Für Annehmlichkeiten im Alltag nehmen wir in Kauf, dass unsere Daten gesammelt und Werbung individuell auf uns zugeschnitten wird. Die Serie Black Mirror spinnt diese Entwicklung weiter und präsentiert Szenarien, in denen neue Technologien jenseits aller Ethikvorstellungen zum Alptraum werden.
Was ist Black Mirror und wo gibt’s die Serie?
Heute stelle ich dir die Serie „Black Mirror“ vor – eine intelligente britische Science-Fiction-Serie ohne binge Watching-Gefahr :D Jede Episode ist eine in sich abgeschlossene Kurzgeschichte mit immer neuen Darstellern.
Black Mirror basiert auf Gedankenexperimenten, die die Möglichkeiten von Technik im Alltag des Menschen weiterspinnen und dabei aufzeigen, dass irgendwann Grenzen überschritten werden, die niemals hätten überschritten werden dürfen. So muten viele der Geschichten durchaus dystopisch an oder sind Spielarten vom guten alten Big Brother aus dem Buch „1984“ von George Orwell. Es gibt hier zwar nicht immer ein „unhappy End“, aber oft genug wird der Zuschauer relativ sprachlos zurückgelassen.
Gelegentlich begegnen uns in Black Mirror auch bekannte Gesichter aus anderen Produktionen, darunter etwa Bryce Dallas Howard (Terminator 4, Jurassic World), Jerome Flynn (Bronn aus Game of Thrones), Jon Hamm (Don Draper aus Mad Men), Jimmi Simpson (Billy aus Westworld), Jesse Plemons (Todd aus Breaking Bad) und noch viele weitere. Man kann sich also wirklich nicht an einem Mangel an Prominenz beklagen!
Bislang (Mai 2018) gibt es vier Staffeln, wobei die 1. und 2. Staffel nur jeweils drei Episoden beinhalten, und die 3. und 4. Staffel immerhin schon jeweils sechs. Eine 5. Staffel wurde im März 2018 angekündigt.
Zu sehen gibt’s die Serie komplett auf Netflix (ab Staffel 3 exklusiv für Netflix produziert), Staffel 1 und 2 ist derzeit auch auf Sky verfügbar.
Um was für Technik geht es?
Damit du eine Idee bekommst, auf was du dich mit Black Mirror einlässt, beschreibe ich kurz spoilerfrei ein paar solcher Szenarien.
###
* [AUFGABE 1] Wie viele Zeilen der Datensätze enthalten die Zeichenfolge „each“? Nenne nur die Zahl.
Der Text und die Datensätze stammen aus unterschiedlichen Quellen.

* [DATENSÄTZE]
###
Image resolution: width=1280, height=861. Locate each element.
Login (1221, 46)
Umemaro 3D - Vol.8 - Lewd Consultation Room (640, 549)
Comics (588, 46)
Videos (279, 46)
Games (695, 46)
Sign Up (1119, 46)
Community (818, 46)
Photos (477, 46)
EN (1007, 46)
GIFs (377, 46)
###
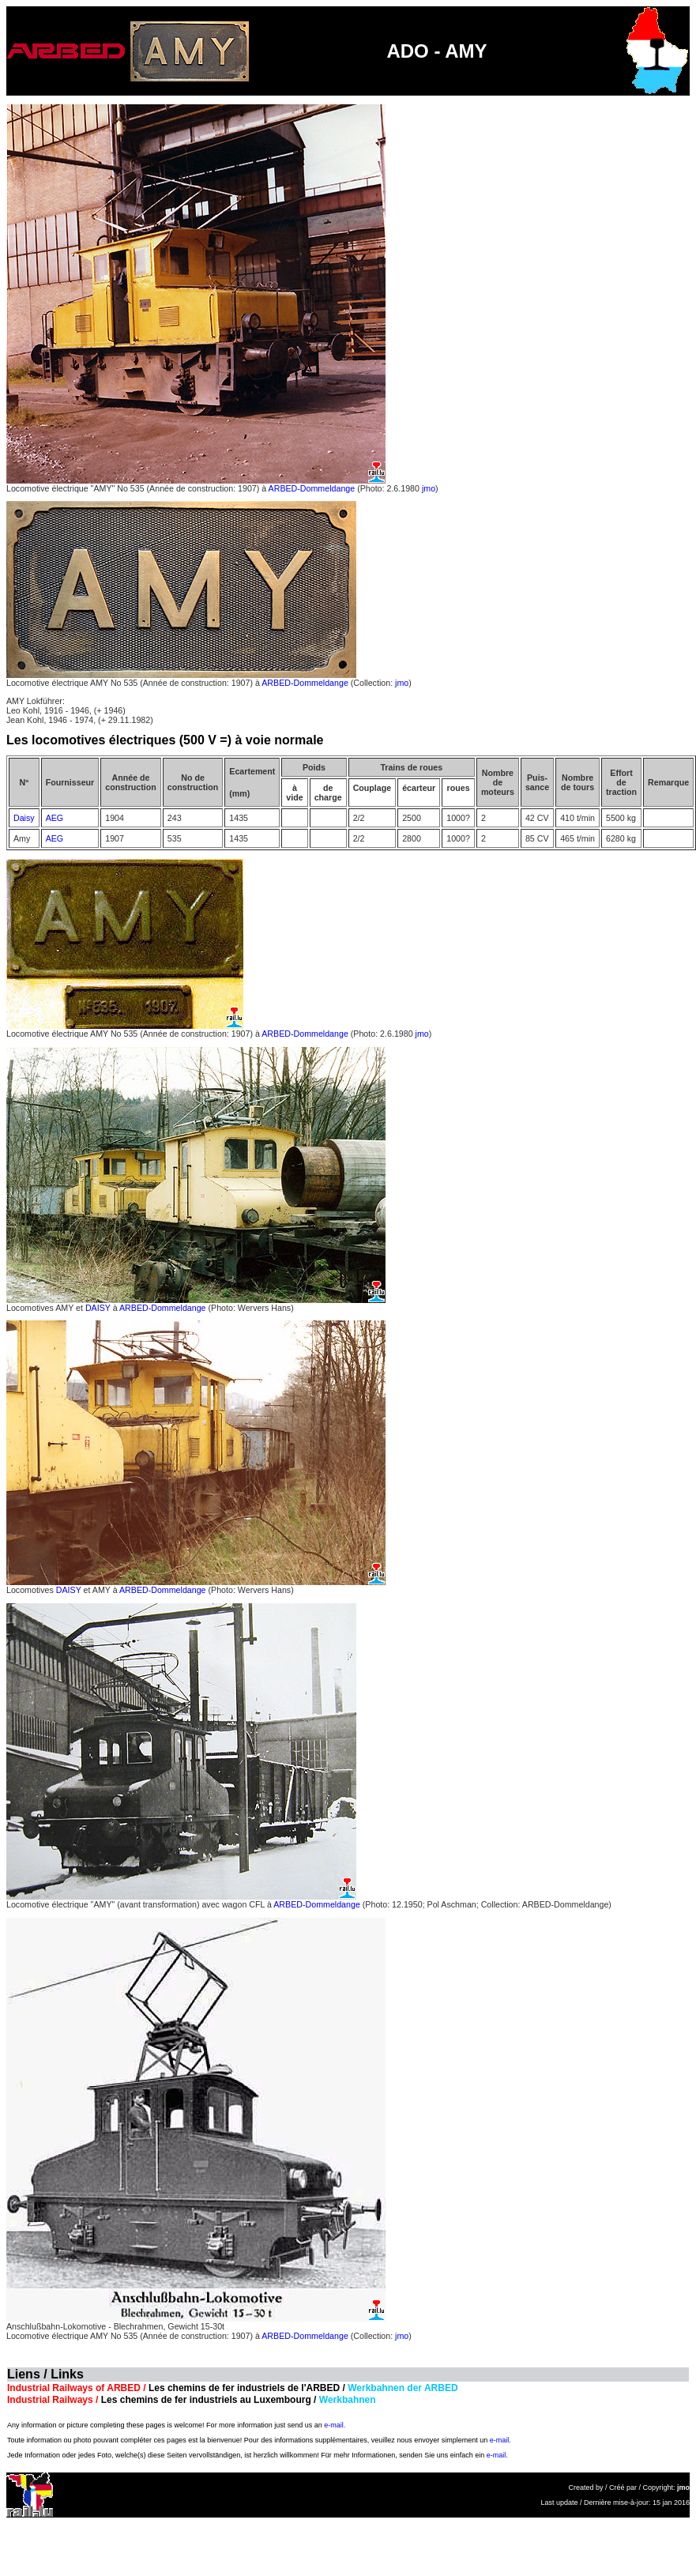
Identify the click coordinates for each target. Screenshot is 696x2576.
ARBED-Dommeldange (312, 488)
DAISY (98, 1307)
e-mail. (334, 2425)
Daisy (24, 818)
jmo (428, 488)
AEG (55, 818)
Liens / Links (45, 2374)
###
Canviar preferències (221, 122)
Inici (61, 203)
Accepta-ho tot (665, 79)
###
* [AUFGABE 2] Wann wurde laut dem Text über Black Mirror eine 5. Staffel angekündigt?

* [VOLLSTÄNDIGE ANTWORT 1] 2

* [VOLLSTÄNDIGE ANTWORT 2] Im März 2018.